Дворик мал и стар, последний в ряду менее старых, где мастерят циновки, альпаргаты, скребки, словом, нечто расхожее. С его северной стороны ржавая решетка в рост человека закрывает пустошь, силуэты поселка и деревца в воробьях. Над высокими прутьями, еще выше, на холме, видны погребальные дроги, по дороге домой.
Старики чешутся, перхают, кашляют, жуют и, ругаясь, вяжут метлы и заняты только этим, да еще клянут весь белый свет и все, что выше. Сколько тягучей старости под замершим солнцем, которое едва различает их своим немигающим оком! Тело, уже готовое к превращениям, не сохранившее даже подобие тела; иссякшая душа, которая мимо воли еле держится в постылом, ненужном теле и кислым испарением неудержимо сочится изо всех его пор и трещин. Остов иссохшей, неприглядной плоти, самое неприглядное на этом свете и, полагаю, на том!
Самые старые безучастно и презрительно провожают глазами дроги.
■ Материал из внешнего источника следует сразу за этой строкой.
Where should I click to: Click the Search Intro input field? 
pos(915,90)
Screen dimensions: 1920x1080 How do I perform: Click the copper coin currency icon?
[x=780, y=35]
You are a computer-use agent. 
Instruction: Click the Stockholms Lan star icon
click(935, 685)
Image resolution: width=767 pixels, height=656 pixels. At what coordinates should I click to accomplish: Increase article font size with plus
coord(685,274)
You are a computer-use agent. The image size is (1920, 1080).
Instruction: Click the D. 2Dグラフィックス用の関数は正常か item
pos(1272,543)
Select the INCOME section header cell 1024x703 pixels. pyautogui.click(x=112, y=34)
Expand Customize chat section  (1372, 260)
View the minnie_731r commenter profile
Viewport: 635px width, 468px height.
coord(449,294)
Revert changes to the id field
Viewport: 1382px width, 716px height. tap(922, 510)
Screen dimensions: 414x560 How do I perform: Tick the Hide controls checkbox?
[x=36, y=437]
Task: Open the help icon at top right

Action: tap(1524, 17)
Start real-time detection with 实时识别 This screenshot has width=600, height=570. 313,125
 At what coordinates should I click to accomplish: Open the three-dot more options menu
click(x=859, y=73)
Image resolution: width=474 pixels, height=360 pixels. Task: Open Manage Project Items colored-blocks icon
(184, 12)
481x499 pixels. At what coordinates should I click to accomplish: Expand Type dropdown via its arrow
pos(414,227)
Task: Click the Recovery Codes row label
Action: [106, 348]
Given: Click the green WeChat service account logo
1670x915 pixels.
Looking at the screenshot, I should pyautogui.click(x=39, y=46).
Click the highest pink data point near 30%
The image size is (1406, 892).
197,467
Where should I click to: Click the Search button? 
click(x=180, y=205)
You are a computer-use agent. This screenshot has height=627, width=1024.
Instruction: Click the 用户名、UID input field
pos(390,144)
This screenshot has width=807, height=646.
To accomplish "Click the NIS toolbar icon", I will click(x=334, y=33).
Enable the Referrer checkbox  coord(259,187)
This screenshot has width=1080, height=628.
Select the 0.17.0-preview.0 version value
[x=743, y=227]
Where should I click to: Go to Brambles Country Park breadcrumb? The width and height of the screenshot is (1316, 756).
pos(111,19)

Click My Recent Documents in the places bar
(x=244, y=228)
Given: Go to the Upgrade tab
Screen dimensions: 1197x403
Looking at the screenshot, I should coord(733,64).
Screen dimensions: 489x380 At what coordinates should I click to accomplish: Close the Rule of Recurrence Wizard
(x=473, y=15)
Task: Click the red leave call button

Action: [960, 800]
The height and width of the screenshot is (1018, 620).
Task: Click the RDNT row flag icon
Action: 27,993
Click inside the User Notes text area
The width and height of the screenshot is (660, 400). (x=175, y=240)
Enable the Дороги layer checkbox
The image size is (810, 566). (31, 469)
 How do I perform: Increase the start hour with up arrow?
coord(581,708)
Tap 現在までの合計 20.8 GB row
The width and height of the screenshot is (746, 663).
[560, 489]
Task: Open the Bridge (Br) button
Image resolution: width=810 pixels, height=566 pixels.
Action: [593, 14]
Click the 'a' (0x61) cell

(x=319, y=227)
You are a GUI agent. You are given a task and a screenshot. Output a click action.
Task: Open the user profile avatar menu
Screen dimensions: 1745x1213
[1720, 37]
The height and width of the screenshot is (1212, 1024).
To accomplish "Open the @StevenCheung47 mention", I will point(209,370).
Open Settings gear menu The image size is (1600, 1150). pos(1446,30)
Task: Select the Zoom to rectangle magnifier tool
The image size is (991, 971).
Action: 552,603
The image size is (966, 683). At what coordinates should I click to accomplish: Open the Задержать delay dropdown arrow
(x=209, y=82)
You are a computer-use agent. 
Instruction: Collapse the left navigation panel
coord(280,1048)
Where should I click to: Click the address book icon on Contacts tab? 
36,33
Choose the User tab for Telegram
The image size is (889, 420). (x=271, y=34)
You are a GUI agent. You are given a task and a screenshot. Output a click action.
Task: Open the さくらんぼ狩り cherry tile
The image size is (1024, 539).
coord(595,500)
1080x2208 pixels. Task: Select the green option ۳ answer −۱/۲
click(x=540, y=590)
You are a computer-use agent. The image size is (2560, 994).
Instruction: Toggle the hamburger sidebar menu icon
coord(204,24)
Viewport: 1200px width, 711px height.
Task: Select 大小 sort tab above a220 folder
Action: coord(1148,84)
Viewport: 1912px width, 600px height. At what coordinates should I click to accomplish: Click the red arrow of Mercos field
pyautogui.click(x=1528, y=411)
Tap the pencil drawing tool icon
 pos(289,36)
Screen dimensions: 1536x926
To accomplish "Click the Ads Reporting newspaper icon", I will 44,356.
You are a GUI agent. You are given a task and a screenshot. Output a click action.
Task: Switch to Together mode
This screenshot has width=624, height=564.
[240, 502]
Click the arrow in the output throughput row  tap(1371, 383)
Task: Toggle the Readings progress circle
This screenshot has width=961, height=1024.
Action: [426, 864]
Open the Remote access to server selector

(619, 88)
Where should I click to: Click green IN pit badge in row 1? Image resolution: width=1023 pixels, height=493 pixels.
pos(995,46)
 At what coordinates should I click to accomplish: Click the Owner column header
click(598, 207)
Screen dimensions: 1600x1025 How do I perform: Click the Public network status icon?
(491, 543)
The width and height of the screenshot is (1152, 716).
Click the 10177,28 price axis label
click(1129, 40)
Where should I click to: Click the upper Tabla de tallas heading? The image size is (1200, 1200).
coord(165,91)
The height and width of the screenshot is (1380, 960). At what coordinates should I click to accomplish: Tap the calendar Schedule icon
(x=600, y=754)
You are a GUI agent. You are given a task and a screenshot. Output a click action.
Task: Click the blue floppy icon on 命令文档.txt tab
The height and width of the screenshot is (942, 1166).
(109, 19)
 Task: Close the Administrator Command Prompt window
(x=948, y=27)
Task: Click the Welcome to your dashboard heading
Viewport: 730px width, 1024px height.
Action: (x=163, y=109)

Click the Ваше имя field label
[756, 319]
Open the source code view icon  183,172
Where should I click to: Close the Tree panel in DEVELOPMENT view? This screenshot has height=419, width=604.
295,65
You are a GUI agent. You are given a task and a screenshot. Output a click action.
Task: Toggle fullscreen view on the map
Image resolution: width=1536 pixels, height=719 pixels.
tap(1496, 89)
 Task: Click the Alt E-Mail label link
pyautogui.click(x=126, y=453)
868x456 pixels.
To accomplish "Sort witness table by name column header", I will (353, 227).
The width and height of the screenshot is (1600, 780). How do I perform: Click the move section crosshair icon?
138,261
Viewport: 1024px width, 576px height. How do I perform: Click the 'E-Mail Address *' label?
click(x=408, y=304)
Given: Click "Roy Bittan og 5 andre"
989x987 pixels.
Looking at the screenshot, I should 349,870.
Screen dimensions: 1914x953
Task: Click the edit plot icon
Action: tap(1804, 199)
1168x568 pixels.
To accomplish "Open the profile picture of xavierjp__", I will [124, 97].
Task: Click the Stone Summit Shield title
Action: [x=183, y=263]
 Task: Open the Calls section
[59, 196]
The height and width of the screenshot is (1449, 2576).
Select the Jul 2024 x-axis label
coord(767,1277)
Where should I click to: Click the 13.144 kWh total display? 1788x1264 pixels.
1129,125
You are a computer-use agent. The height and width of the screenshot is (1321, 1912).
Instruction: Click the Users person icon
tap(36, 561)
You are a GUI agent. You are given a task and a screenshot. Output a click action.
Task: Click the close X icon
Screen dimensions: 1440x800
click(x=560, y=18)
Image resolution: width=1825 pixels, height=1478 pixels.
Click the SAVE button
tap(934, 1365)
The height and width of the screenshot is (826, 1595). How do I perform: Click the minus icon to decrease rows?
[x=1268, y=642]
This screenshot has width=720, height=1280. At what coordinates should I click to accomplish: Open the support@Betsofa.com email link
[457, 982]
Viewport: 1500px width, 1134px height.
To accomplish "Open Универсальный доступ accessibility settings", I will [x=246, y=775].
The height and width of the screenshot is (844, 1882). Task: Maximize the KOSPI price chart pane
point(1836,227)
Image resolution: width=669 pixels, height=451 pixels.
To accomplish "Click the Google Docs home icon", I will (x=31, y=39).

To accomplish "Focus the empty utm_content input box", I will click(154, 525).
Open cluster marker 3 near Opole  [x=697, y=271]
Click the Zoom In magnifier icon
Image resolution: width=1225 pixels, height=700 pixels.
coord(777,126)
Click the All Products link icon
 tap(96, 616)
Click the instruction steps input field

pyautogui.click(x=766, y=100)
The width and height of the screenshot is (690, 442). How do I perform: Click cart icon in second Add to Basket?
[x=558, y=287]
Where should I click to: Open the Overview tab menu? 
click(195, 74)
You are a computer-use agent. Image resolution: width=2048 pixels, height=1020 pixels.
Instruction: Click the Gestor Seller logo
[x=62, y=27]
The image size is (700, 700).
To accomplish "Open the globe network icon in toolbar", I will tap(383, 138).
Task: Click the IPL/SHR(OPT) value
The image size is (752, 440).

И единственно ждут, что однажды вечером в час еды или перекура самая обшарпанная повозка вместо того, чтобы растаять в облаке пыли, остановится у решетки — и пьяный возница с козел ткнет пальцем: «Ты! Да не ты, другой!»
САБЕНИТА
(Могер)
Детям принесли Сабениту, старую канарейку, полузеленую-полуседую. Целый час они как одержимые возились с ней, обхаживали, наконец, устали и оставили одну. Тогда я подошел к ее вынужденной тюрьме (не выпускать же старую канарейку? что с ней будет?) и развлек на свой лад: «Сабенита, тюить, тюить, тюить!»
И канарейка чуть оживилась и ответила мне дрожью лепестка в сухой траве за проволочной сеткой.
Весь вечер, занимаясь своим, я окликал и развлекал ее, вперемежку со стихами. Слова и посвисты перемежались, а порой сливались безотчетно и одновременно: «Тюить, тюить».
Уже ночь, и Сабенита спрятала свою тоску в бахромчатые останки крыла и задремала, не на жердочке, а на полу клетки. Моя бессонница еще раз окликнула ее: «Тюить, тюить». На почти уже белой головке ожил зеленый глазок, и птица ответила, не в смертном ли сне: «Тю-и-ить…»
ЭКС-ОФЕЛИЯ
(Мадрид)
Слепящее многоцветье молодого луга, голубое, сиреневое, синее в беспрерывном мельтешении, порхании, жужжании дробит глаза, рассыпая черные и красные искры по сизой зелени. Все слилось, перепуталось — глаза, цветы, травы, блики, тени, зелень глаз, глаза цветов, тьма и вспышка. И шальной мартовский ветер словно силится собрать и сплавить в раскаленный слиток вырванное сердце, всю весну, какая есть на белом свете с его морями, лесами и небом.